A ce niveau, il est aussi bon que nous puissions rappeler que nous ne sommes pas une République Fédérale mais une République Unitaire. C’est une combine consentie par un noyau en amont contre la lutte des pères fondateurs de notre démocratie.

Monsieur le Président de l’Assemblée Nationale,

L’ancien Président Français, François HOLLANDE, disait dans son dernier ouvrage « les leçons du pouvoir », « une bonne réforme, c’est celle qui va donner des chances supplémentaires à chacun sans en enlever à d’autres. C’est enfin celles qui sont justes. Dans les contributions appelées comme les effets attendus. Dans les droits distribués comme dans les libertés conquises. C’est à cet aulne-là qu’une action réformatrice doit être jugée. Pas au nombre de textes votés. Pas à l’intensité des conflits pour les faire adopter. Pas aux compliments des bien-pensants. Mais à leur inscription dans la modernisation du pays. Ce que l’on appelle le progrès ».

Cette référence faite à l’ancien Président de la République française, doit nous permettre d’inscrire nos réformes et nos actions dans une perspective de paix. Aucune réforme bien pensée dans un système démocratique moderne, n’appelle à la déstabilisation d’une partie de la République, au détriment d’une autre. La réforme ne doit pas être la destruction des droits acquis obtenus de hautes luttes.
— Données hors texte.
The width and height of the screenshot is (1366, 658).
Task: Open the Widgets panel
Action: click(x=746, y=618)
C’est enfin le lieu de rappeler, Monsieur le Président que la Commission des Lois, ne peut et ne doit être le cadre de conception des malices contre le peuple.

Ce peuple a souffert et continue de souffrir. Si vous êtes incapables de garantir le pain, le lait, le miel et le sel à votre peuple, à ces nombreux citoyens qui ont cru en vous, de grâce cessez par vos excès législatifs, d’empoisonner leur code électoral au risque si feignez d’ignorer de les contraindre au fiel.
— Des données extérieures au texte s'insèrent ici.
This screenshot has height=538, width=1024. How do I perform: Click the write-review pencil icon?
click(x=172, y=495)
Je me suis dressé contre ce projet en commission. En plénière ce jour, je me démarque de manière claire et franche de ce projet. Non pas seulement à cause des agissements peu crédibles de la commission des lois mais surtout parce que j’ai l’intime conviction qu’il s’agit d’une mauvaise manœuvre législative. Je ne donnerai aucune caution, ni morale ni politique à cet obscurantisme législatif.
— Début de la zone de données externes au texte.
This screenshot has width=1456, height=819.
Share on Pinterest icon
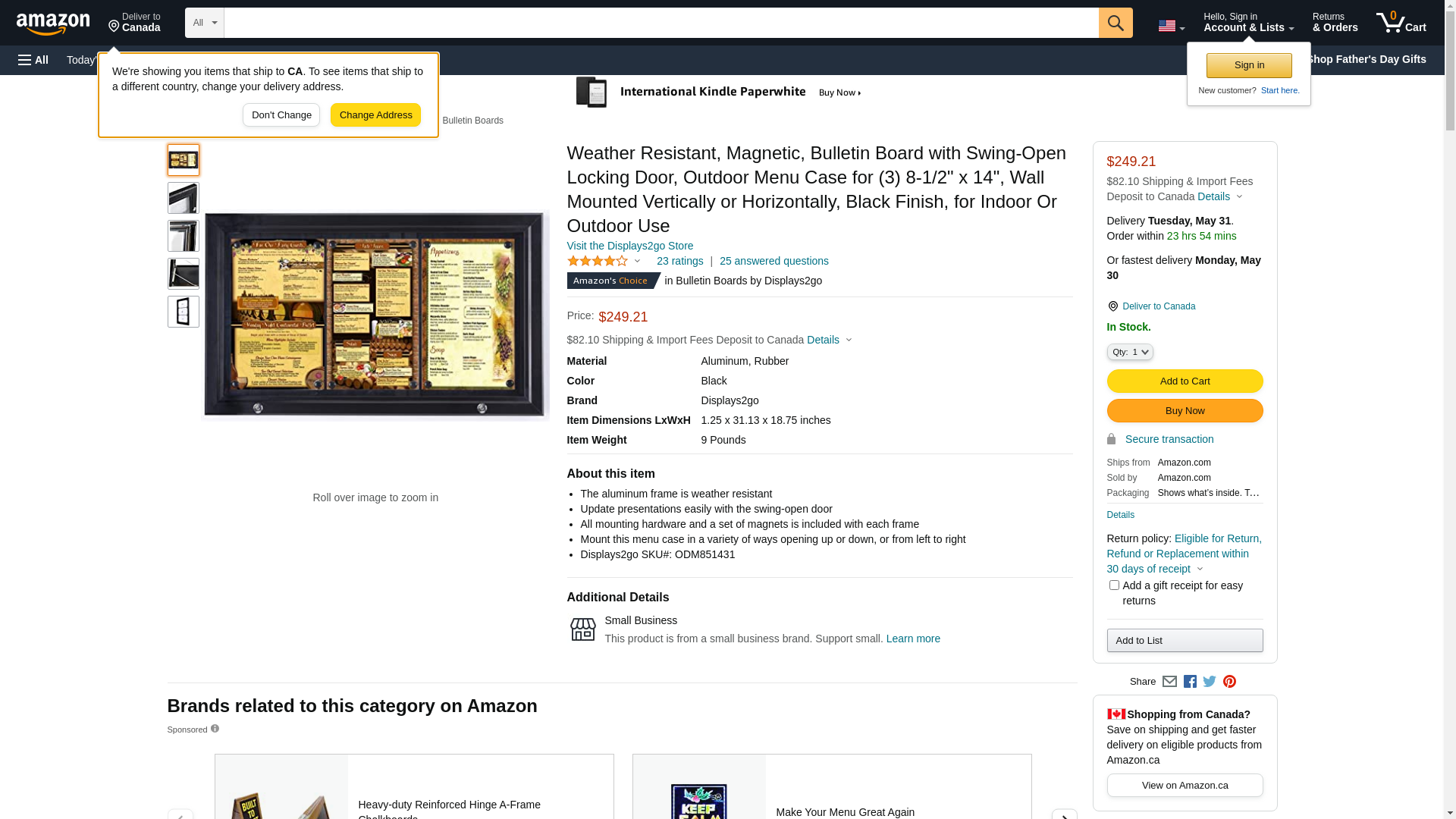tap(1229, 682)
Notre peuple m’a dit de vous dire que vous l’entendrez. Attendez-vous donc à sa colère.
Merci et que Dieu bénisse notre pays et ses braves populations.

Je vous remercie Monsieur le Président.


  • Fabrice Trésor Amoussou
    il y a 21 jours

    Mon cher guy, qu'entendez vous par PAUVRE ?????? La notion de pauvreté se résume à quoi selon vous ???? Vous devez arrêter de jouer sur la sensibilité des gens. Laissons même la caution, le pauvre a quel moyen pour battre campagne ??? Vous savez tout au moins que les frais de campagne sont toujours cent fois supérieur à la caution qui peut être remboursé ??? Qui vous rembourse les frais de campagne ?? Cessez de nous distraire et de montrer votre opposition systématique à tout projet, faisant croire que vous défendez le peuple.

  • Senator Flam
    il y a 21 jours

    Franchement, je n’ai rien contre le gouvernement en place, mieux je soutiens ses réformes quand elles me semblent logiques. Aussi, sonnerai-je l’alerte s’il faut éveiller ou réveiller les consciences. Les analyses de honorable Guy MITOKPE sont pertinentes et très importantes. Et je pense que notre peuple dort ou a peur de s’exprimer. Si nous taillons les lois à notre avantage, que le législateur, les députés se rappellent que nul n’est éternel a un poste. Et la réduction du nombre de candidats aux élections ne peut être que fait par une caution exhorbitante. Tout compte fait l’histoire retiendra vos noms. Si le peuple a pu rappeler au candidat L. ZINSOU les méthodes de collecte des taxes et impôts de son oncle/père alors combien en sera t-il de ceux qui utilisent l’argent comme critères de légitimité à la candidate à un poste politique.